寂寞未忘听风雨,便向江英寻旧花——读蒋捷《一剪梅·舟过吴江》
中本2201李自豪
一片春愁待酒浇。江上舟摇,楼上帘招。秋娘渡与泰娘桥,风又飘飘,雨又萧萧。
何日归家洗客袍?银字笙调,心字香烧。流光容易把人抛,红了樱桃,绿了芭蕉。
南宋咸淳十年,命运的钟声敲响,蒋捷进士及第,三十而立的他,满心憧憬着即将展开的仕途,渴望将经世济民的理想付诸实践。彼时,他的眼中闪烁着对未来的炽热光芒,仿佛看到了自己身处朝堂之上:致君尧舜,此事何难?然而,命运却无情地对他露出了狰狞的面容。
同一年,蒙元的铁蹄如汹涌的潮水般汹涌南下,其兵锋所指之处,山河震颤,临安城已危在旦夕。可南宋朝廷却似仍沉醉在纸醉金迷的幻梦之中,林升 “暖风熏得游人醉,直把杭州作汴州” 的诗句,宛如一记辛辣的耳光,狠狠地扇在这个麻木不仁的王朝脸上。当蒙元大军兵临城下,朝廷方才如梦初醒,慌乱地派出使者求和,却不知,此时的蒙元所求,早已不是区区割地赔款或岁贡所能满足。
###
**任务要求:**
根据选文,蒋捷在哪一年进士及第? 请仅依据选文作答。
###
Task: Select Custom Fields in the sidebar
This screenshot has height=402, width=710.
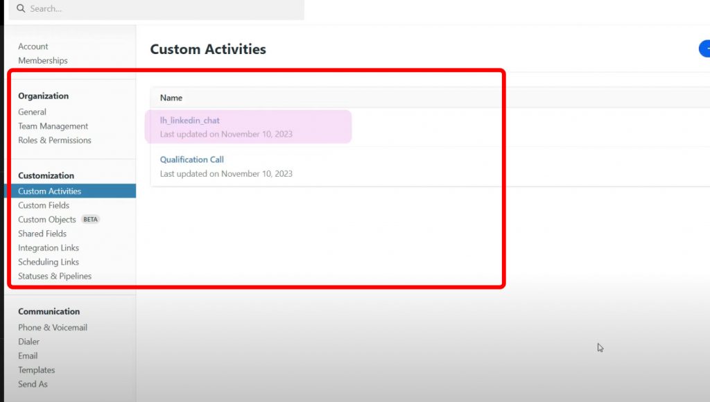Action: tap(43, 205)
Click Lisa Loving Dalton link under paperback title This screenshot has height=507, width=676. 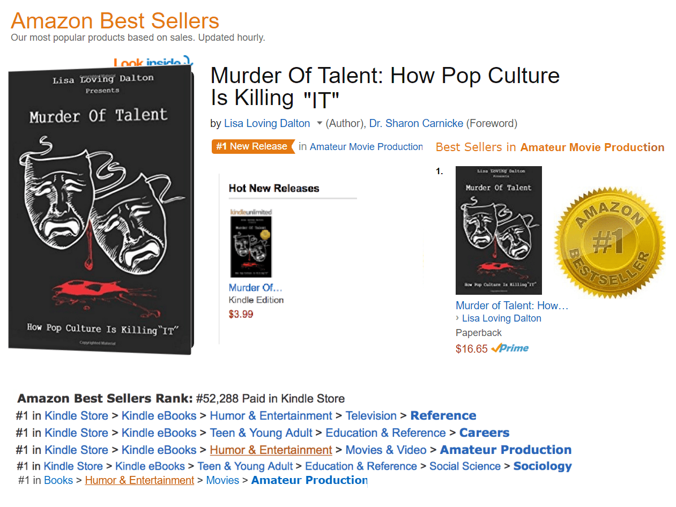(x=501, y=318)
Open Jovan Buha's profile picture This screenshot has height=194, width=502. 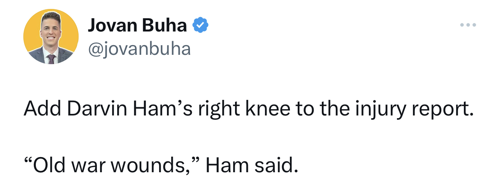coord(51,37)
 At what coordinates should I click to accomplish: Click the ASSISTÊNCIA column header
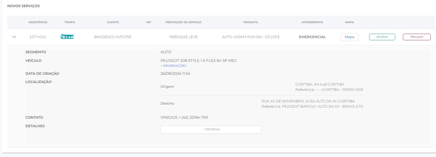pos(38,22)
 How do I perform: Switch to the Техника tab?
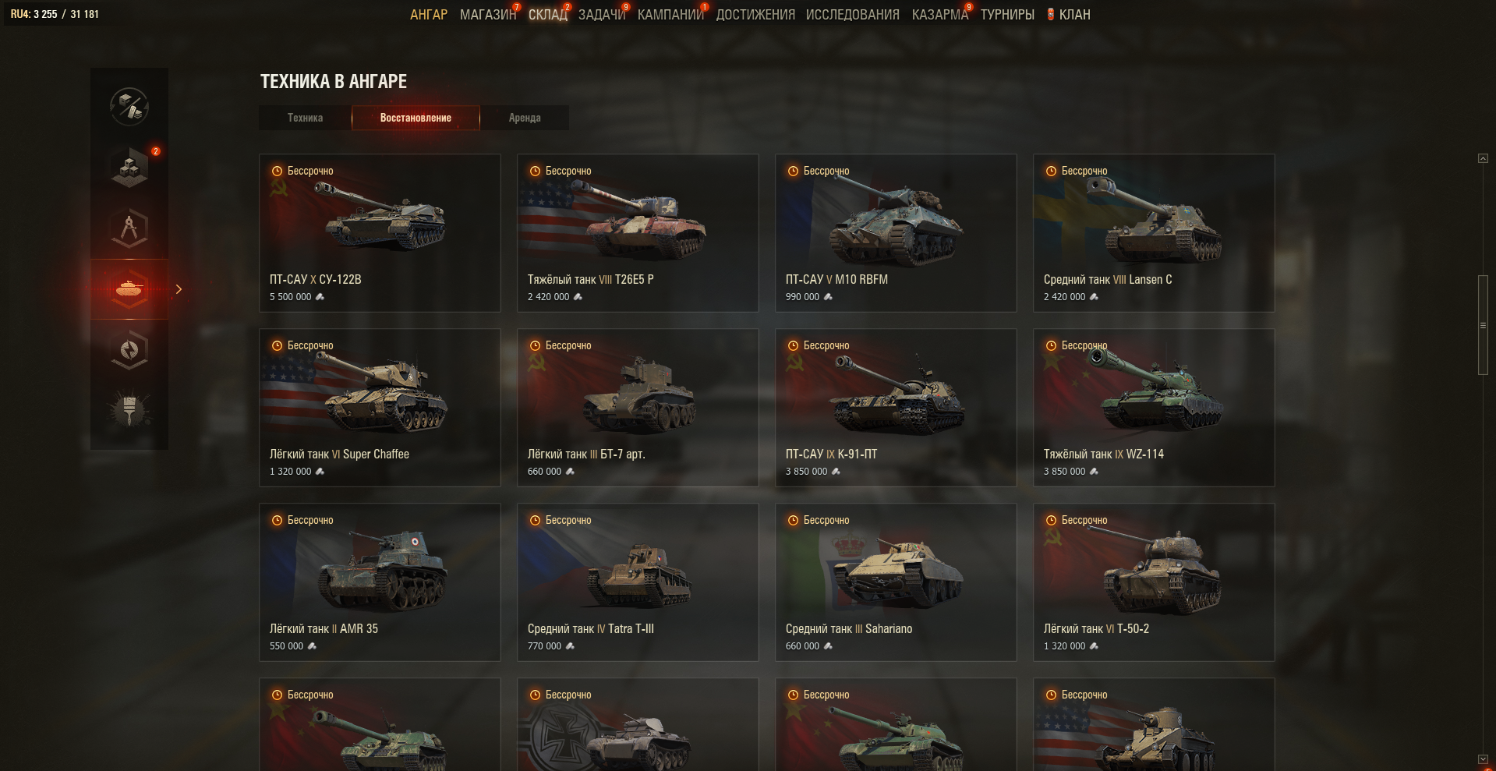click(x=305, y=118)
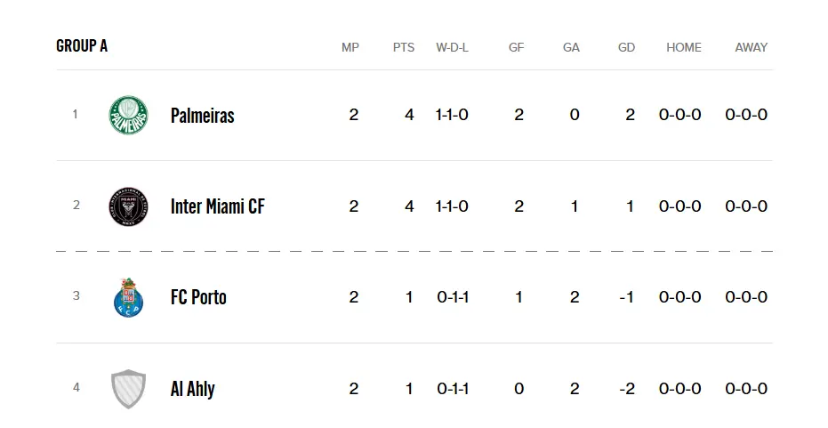828x428 pixels.
Task: Click the W-D-L column header
Action: click(452, 47)
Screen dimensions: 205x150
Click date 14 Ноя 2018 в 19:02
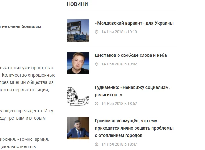[119, 64]
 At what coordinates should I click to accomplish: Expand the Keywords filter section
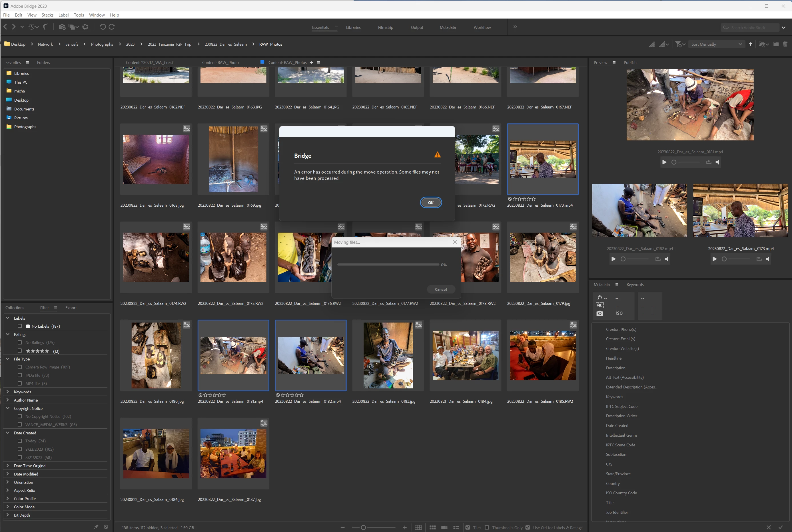coord(8,392)
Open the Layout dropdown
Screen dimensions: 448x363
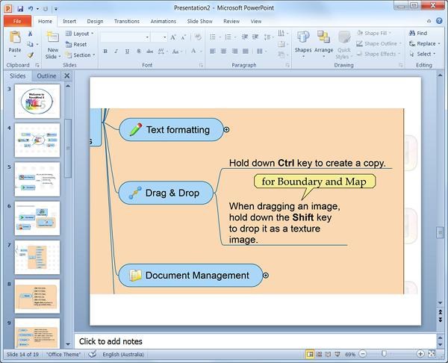(x=79, y=34)
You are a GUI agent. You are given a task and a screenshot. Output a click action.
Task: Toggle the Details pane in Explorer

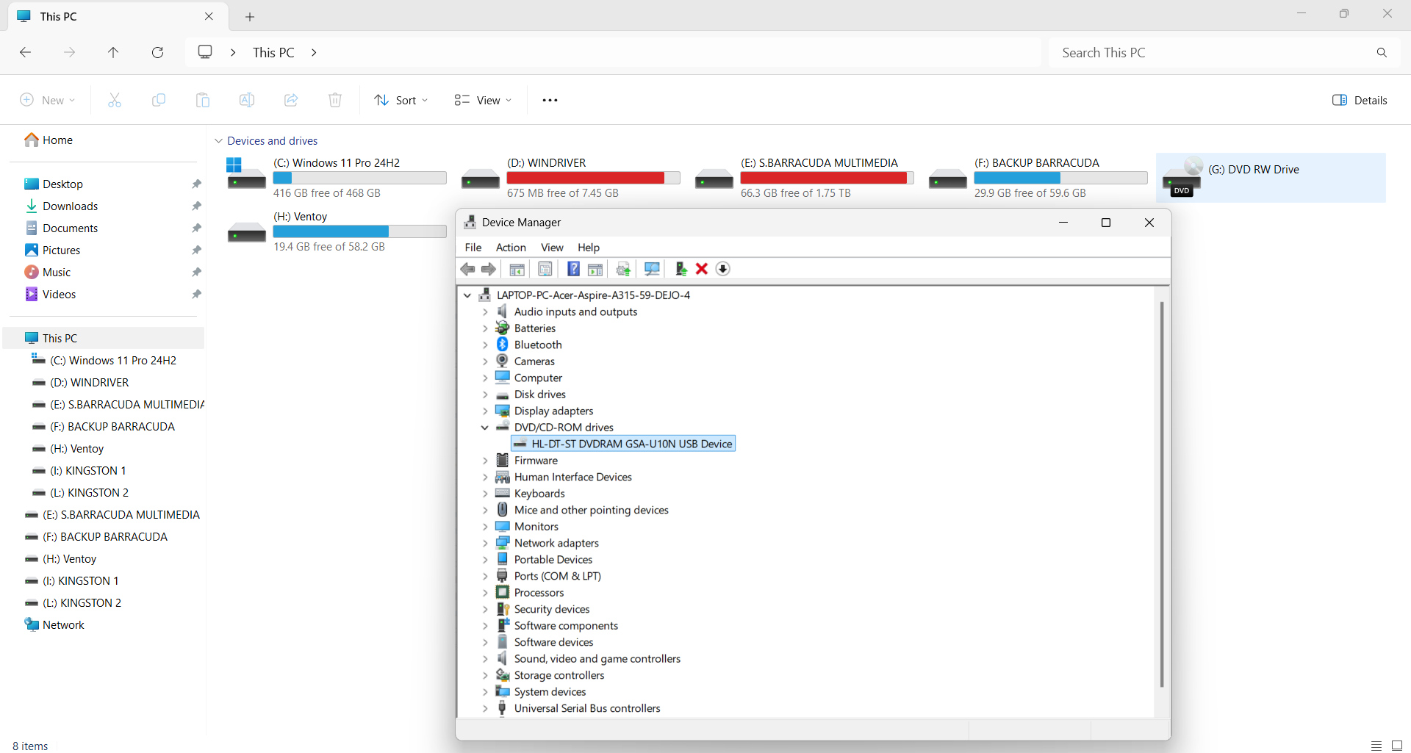tap(1360, 100)
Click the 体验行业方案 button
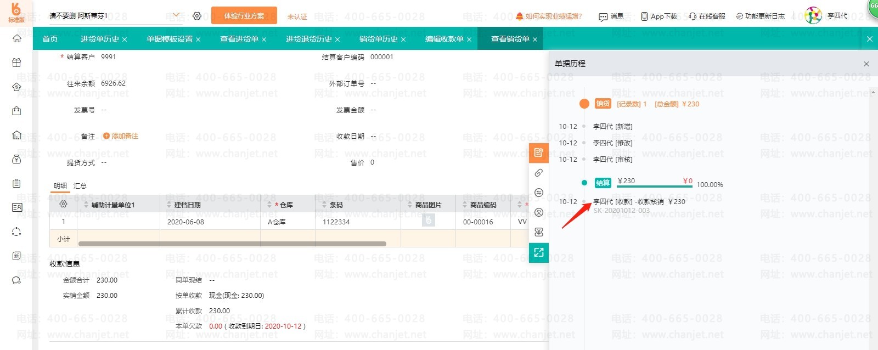The width and height of the screenshot is (878, 350). coord(244,16)
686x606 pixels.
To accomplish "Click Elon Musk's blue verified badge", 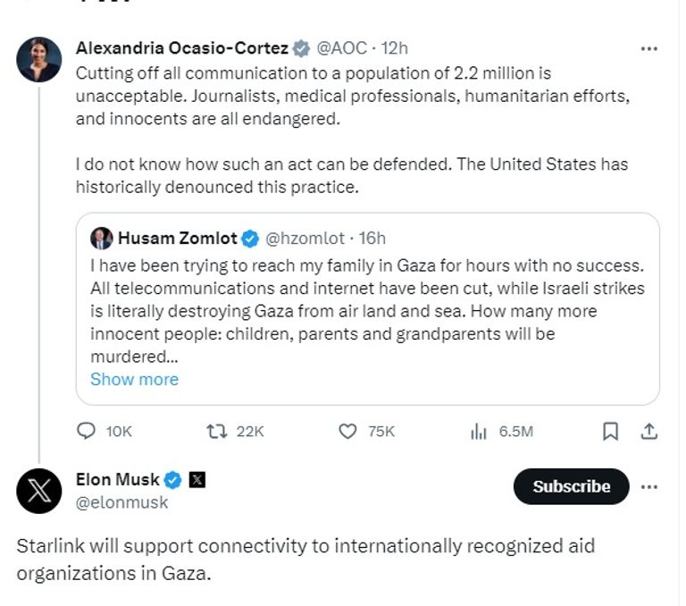I will 173,480.
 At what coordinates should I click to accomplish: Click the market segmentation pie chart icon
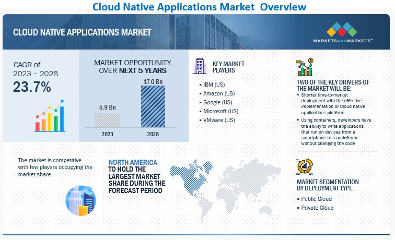click(305, 167)
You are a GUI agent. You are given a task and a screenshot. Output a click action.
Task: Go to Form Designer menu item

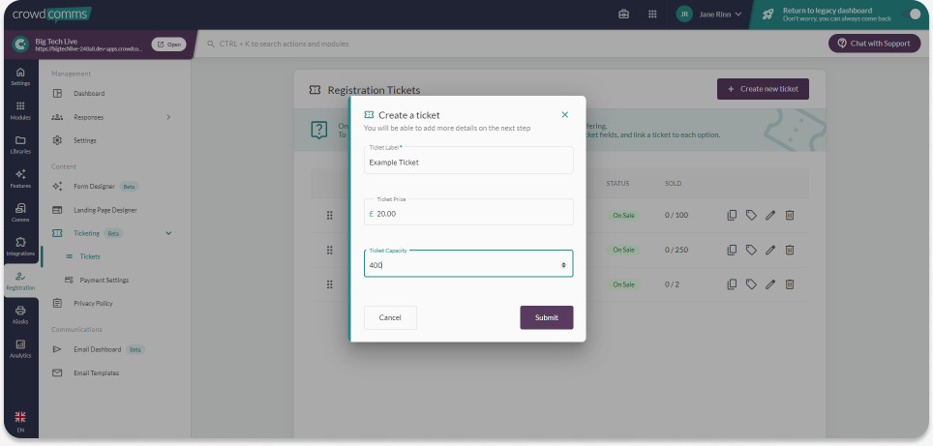click(94, 187)
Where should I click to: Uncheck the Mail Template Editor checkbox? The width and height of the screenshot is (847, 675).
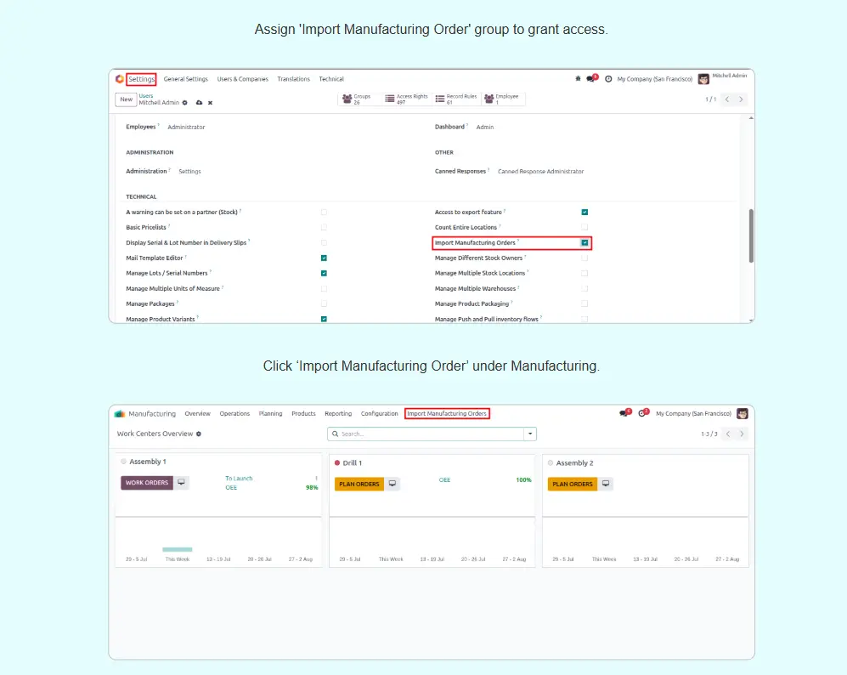click(x=324, y=258)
###
**参考解答:**
南宋咸淳十年。